Other experts say the testing crunch is a result of the nation's over-reliance on the most common type of test, called a polymerase chain reaction, or PCR, which amplifies a small amount of genetic material from a nasal swab sample. PCR tests are considered the most sensitive and pick up small amounts of the virus, but most PCR tests must be done in a lab.

Antigen tests, which detect proteins of the virus, are less expensive and deliver results in less than one hour. These tests can be performed outside a lab on instruments used at doctors' offices, urgent care facilities or nursing homes.

The U.S. Department of Health and Human Services has purchased antigen testing machines and sent them to more than 15,000 nursing homes. HHS also purchased 150 million rapid antigen test cards called BinaxNOW, made by Abbott Laboratories. Nearly 40 million BinaxNOW cards have been sent to states and 24 million sent to nursing homes, tribes, historically Black colleges and universities and others, according to HHS.

People wait in their cars to be tested for the coronavirus with drive-up rapid testing at the FITTEAM Ballpark of the Palm Beaches in West Palm Beach, Fla., on Oct. 23, 2020.
People wait in their cars to be tested for the coronavirus with drive-up rapid testing at the FITTEAM Ballpark of the Palm Beaches in West Palm Beach, Fla., on Oct. 23, 2020.

Michael Mina, a Harvard epidemiologist, has advocated for creating a national strategy to promote more widespread use of rapid antigen tests. Although antigen tests are less sensitive than lab-based PCR tests, Mina argues if used frequently they can detect when a person is infectious and more likely to spread the virus to others.

"Very few of them are being used because there’s been no strategy," Mina said.
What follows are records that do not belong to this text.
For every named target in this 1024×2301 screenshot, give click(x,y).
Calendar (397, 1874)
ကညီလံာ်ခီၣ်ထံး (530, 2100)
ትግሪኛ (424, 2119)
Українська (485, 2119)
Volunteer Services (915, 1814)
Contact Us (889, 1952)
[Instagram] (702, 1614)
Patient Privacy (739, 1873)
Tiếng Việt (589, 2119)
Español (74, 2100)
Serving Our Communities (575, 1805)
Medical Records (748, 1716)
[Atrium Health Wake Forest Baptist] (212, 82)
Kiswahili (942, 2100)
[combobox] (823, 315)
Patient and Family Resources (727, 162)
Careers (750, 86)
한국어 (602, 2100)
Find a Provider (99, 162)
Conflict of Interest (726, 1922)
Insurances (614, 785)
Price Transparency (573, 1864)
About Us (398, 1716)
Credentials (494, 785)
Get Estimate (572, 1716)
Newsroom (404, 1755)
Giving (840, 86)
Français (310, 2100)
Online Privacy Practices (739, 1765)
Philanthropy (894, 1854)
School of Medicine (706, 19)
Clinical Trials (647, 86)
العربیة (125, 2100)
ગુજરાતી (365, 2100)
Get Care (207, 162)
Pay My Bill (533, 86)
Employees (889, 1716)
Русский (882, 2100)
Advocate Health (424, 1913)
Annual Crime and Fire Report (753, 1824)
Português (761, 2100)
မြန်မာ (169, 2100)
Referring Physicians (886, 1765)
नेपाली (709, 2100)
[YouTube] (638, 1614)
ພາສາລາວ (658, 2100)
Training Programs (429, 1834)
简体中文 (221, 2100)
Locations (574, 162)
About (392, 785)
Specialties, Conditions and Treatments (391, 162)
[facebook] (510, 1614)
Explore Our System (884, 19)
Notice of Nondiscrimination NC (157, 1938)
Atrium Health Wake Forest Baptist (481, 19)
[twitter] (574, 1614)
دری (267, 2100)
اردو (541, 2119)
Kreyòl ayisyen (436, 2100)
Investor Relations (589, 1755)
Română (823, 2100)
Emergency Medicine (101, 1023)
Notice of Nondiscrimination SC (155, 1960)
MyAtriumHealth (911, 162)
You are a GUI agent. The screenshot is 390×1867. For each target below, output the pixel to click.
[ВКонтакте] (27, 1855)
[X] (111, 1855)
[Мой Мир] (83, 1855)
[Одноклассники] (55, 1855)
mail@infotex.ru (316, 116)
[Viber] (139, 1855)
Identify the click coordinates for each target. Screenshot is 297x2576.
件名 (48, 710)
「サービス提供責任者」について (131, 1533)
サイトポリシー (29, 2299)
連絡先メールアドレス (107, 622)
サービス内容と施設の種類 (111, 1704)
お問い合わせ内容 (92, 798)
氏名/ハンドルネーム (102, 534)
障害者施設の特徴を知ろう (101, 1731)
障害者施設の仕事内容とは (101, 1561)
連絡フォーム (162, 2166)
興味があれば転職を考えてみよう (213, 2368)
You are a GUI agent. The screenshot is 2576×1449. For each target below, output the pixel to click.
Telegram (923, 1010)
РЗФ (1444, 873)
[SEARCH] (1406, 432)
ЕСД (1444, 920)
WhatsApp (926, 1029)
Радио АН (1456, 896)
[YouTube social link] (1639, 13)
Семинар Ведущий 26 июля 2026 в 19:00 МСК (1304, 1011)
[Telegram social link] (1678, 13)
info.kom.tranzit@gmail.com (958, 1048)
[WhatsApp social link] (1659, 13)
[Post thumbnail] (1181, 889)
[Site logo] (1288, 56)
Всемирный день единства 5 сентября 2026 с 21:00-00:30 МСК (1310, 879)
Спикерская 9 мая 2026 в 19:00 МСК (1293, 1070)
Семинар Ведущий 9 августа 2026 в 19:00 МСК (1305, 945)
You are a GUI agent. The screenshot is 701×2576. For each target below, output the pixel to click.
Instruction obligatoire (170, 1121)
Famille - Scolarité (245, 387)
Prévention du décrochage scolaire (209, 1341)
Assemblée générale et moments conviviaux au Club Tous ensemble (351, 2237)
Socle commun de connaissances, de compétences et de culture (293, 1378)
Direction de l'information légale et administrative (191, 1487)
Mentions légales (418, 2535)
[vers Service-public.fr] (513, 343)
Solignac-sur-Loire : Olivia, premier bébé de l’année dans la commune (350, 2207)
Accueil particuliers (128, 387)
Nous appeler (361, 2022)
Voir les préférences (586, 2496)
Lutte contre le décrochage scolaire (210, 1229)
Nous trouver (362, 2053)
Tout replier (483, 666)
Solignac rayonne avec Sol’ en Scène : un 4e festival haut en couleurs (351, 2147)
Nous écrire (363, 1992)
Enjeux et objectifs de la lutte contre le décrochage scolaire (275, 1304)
Mina said a national strategy could make lab and antigen testing "much, much more useful. We’d also start to see PCR testing not be backed up so much because we could start actually replacing some of that PCR testing with rapid testing."

Though several companies are studying home-based antigen tests in clinical trials, none has been authorized by the Food and Drug Administration.

Mina predicted the nation could effectively control the spread of the virus within two months if Americans took these home tests twice a week – and isolated from others when infected.

"We just need to act like we’re in a war," Mina said. "We need to have leadership at the state and federal level that are just willing to think about this as a war. ... We have tools. These are our weapons right now that can be available."